** Text block follows **
Cartilage and BoneVertebrate skeletons are made of cartilage and bone.
Bone is a composite of type I collagen (protein fibers) and calcium phosphate crystals.
Cartilage is a composite of type II collagen and chondroitin sulfate (sulfated polysaccharides) sugar chains with sulfate side groups.
Three kinds of cartilage:
* Elastic cartilage: supporting ears, larynx, tip of nose (weak and rubbery)
* Fibrous cartilage: intervertebral disks; very tough and strong: but sometimes it herniates
Cartilage is NOT vascularized; blood vessels can't penetrate into it; there are physical reasons why they can't. Nerve growth cones also can't penetrate cartilage.
And many people believe there are inhibitory substances, that repel blood vessels.
The story about sharks not getting cancer seems to be a myth; cartilage won't cure or prevent cancer.
Bone is made by different kind of differentiated cell called an osteocyte; some scientists prefer to call them osteoblasts.
Osteocytes secrete collagen, but the calcium phosphate crystals are never inside the osteocytes; It is not known how they are caused.
Bone is constantly dissolved and digested by acid and enzyme secreted by a large multicellular variant kind of macrophage. These special cells are called osteoclasts.
In an adult human, the skeleton is about 95% bone, but in the fetus the skeleton is about 95% cartilage. All but some bones in the skull are originally made of cartilage, which is gradually replaced by bone.
For example, your ribs are first made entirely made out of cartilage; So are your vertebrae, your humerus, radius, ulna, finger bones, etc. almost everything.
** End of Text block **
** Data under study follows **
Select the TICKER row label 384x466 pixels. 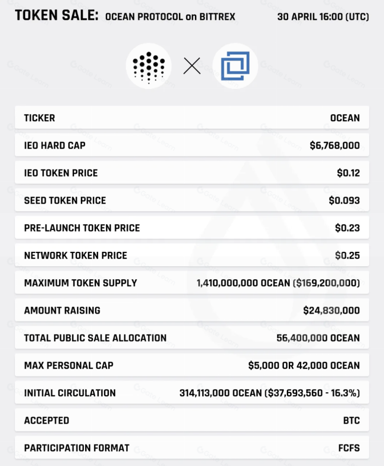[x=39, y=118]
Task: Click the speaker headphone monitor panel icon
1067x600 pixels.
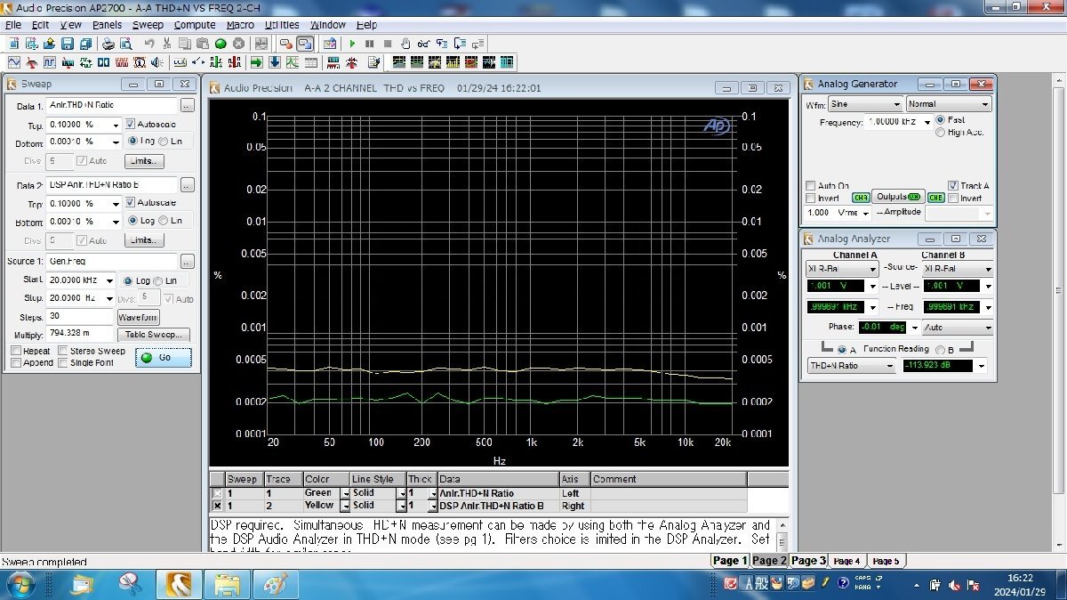Action: (x=157, y=63)
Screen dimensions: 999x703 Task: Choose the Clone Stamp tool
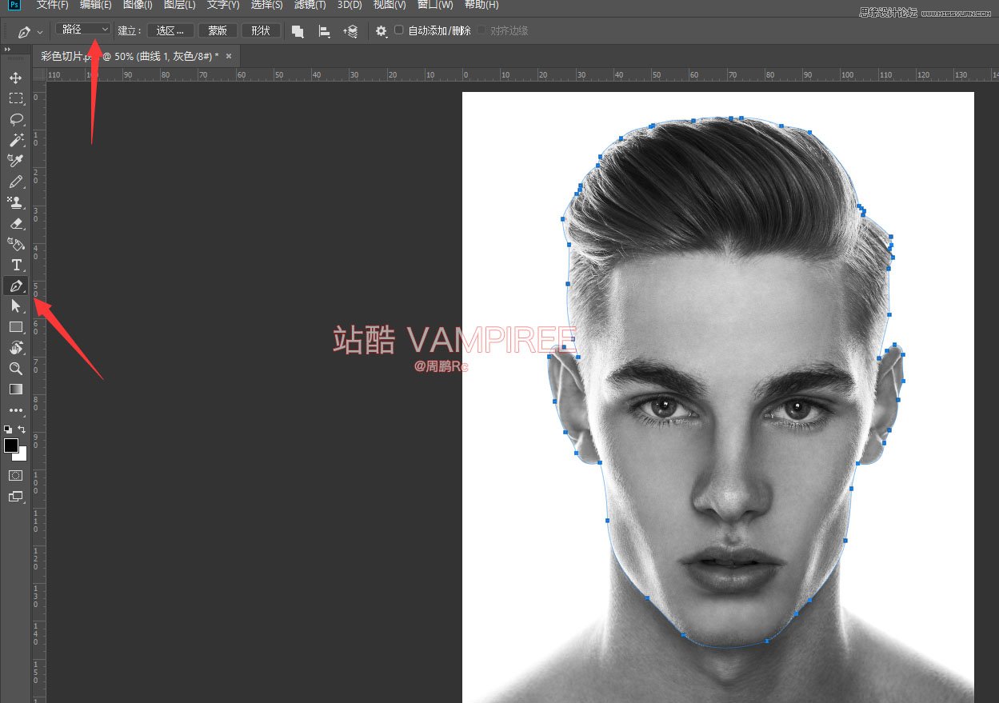click(x=15, y=202)
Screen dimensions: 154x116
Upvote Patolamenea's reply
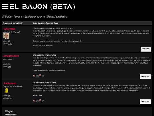tap(34, 101)
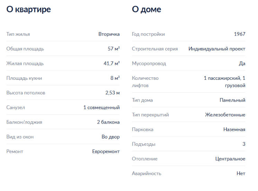Click the 'Наземная' parking value

[234, 130]
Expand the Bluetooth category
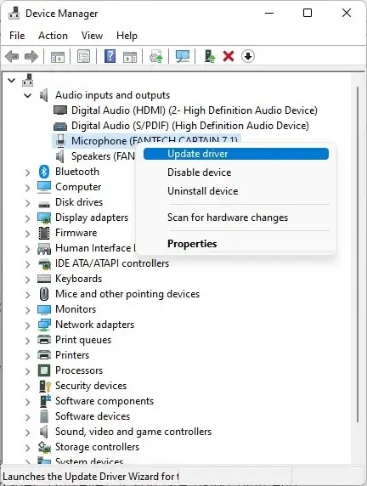This screenshot has height=486, width=367. pyautogui.click(x=27, y=172)
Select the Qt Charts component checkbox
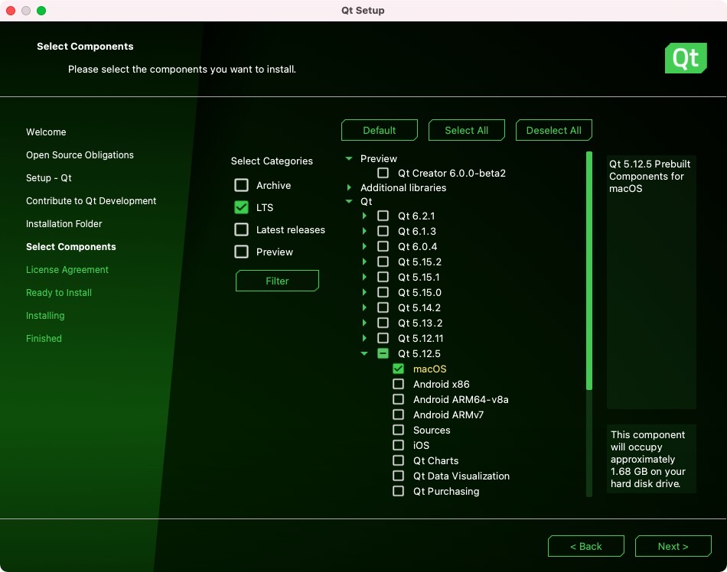 point(398,460)
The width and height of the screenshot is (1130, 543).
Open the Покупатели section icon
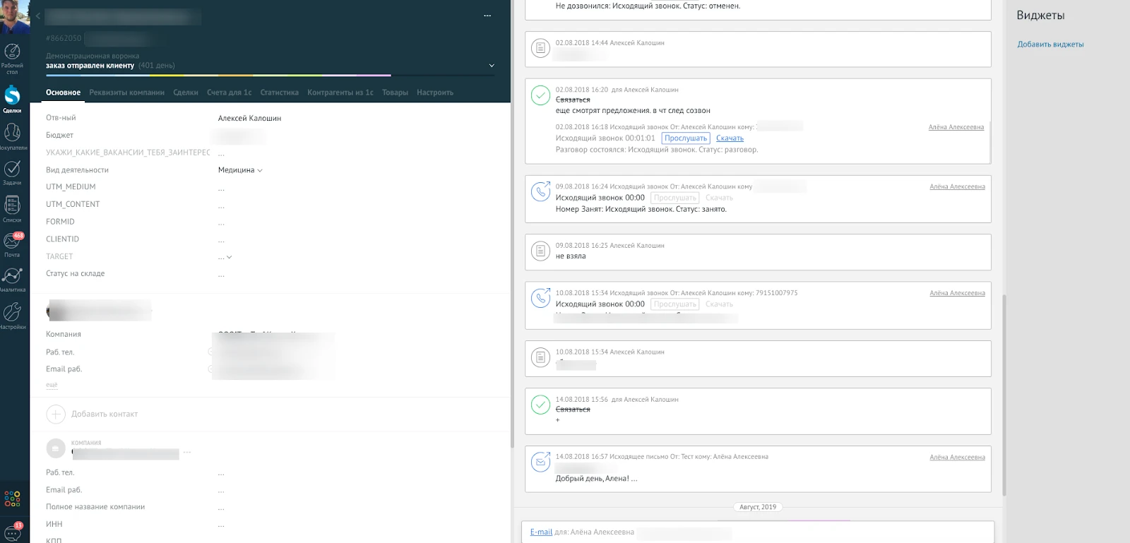pyautogui.click(x=12, y=133)

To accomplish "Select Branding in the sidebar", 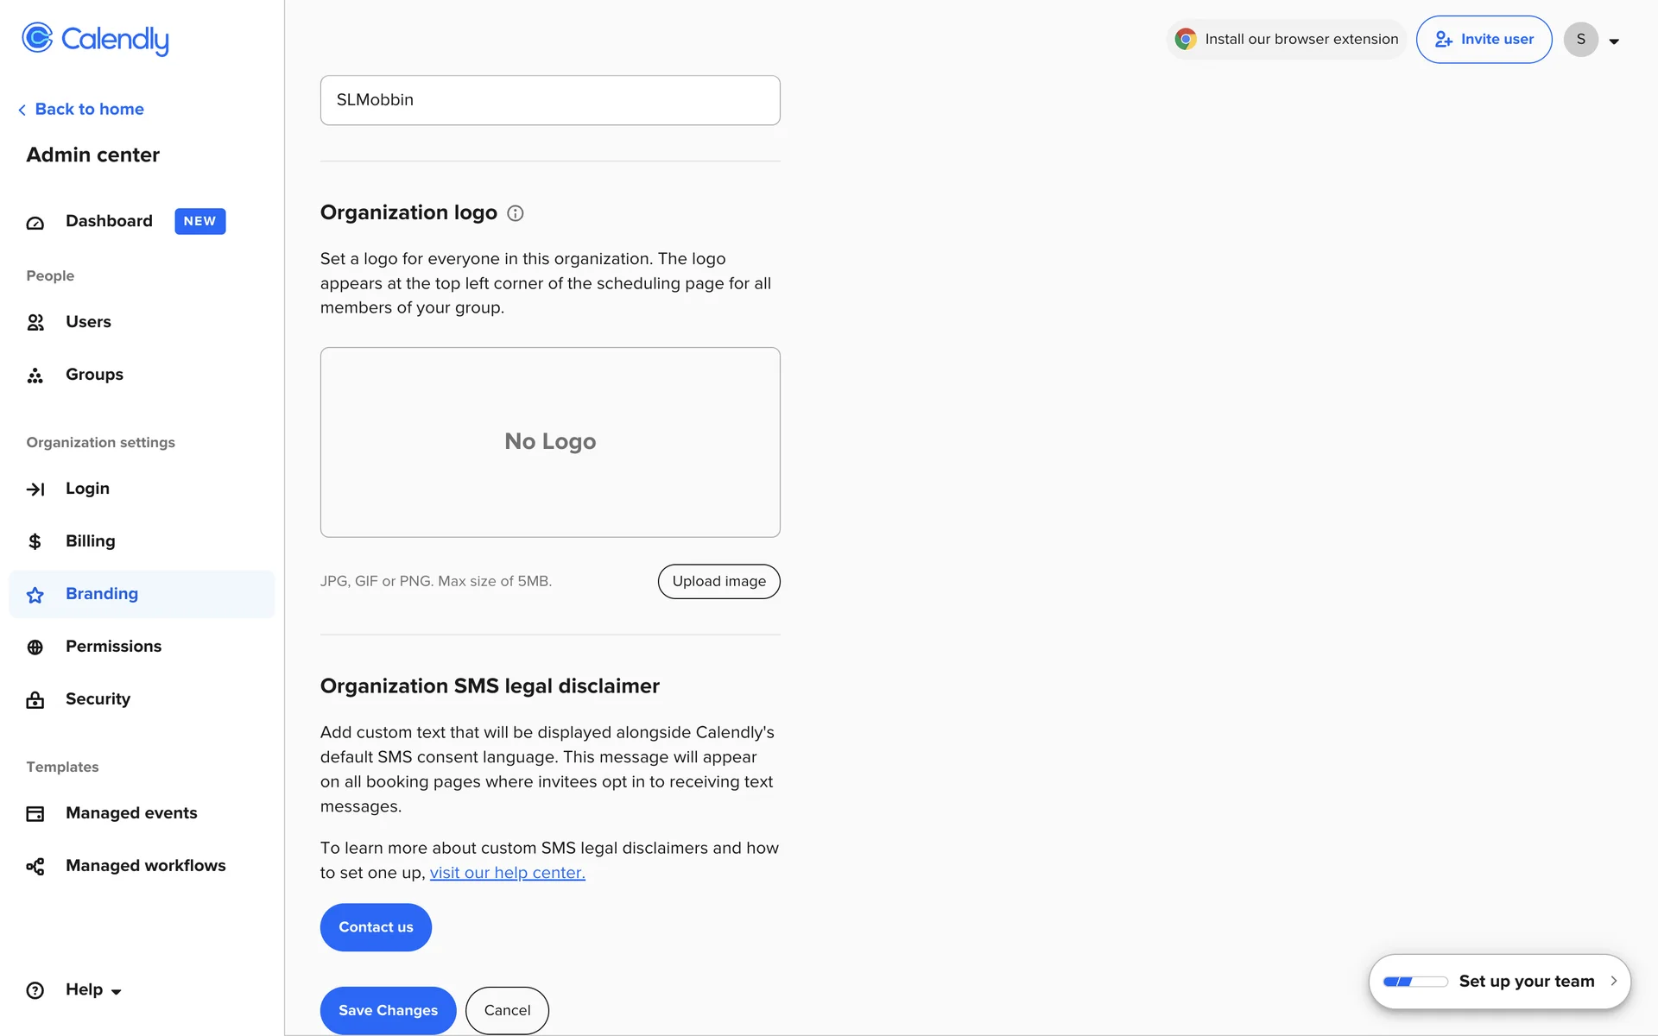I will 102,594.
** End of Data under study **
**Tasks to perform:**
a) In the text on cartilage and bone, what are the cells that dissolve and digest bone called?
b) Write out the stretch of the text on cartilage and bone from "Three kinds of" through "or prevent cancer.", word for word.

**List of solutions:**
a) Osteoclasts.

b)
Three kinds of cartilage:
* Elastic cartilage: supporting ears, larynx, tip of nose (weak and rubbery)
* Fibrous cartilage: intervertebral disks; very tough and strong: but sometimes it herniates
Cartilage is NOT vascularized; blood vessels can't penetrate into it; there are physical reasons why they can't. Nerve growth cones also can't penetrate cartilage.
And many people believe there are inhibitory substances, that repel blood vessels.
The story about sharks not getting cancer seems to be a myth; cartilage won't cure or prevent cancer.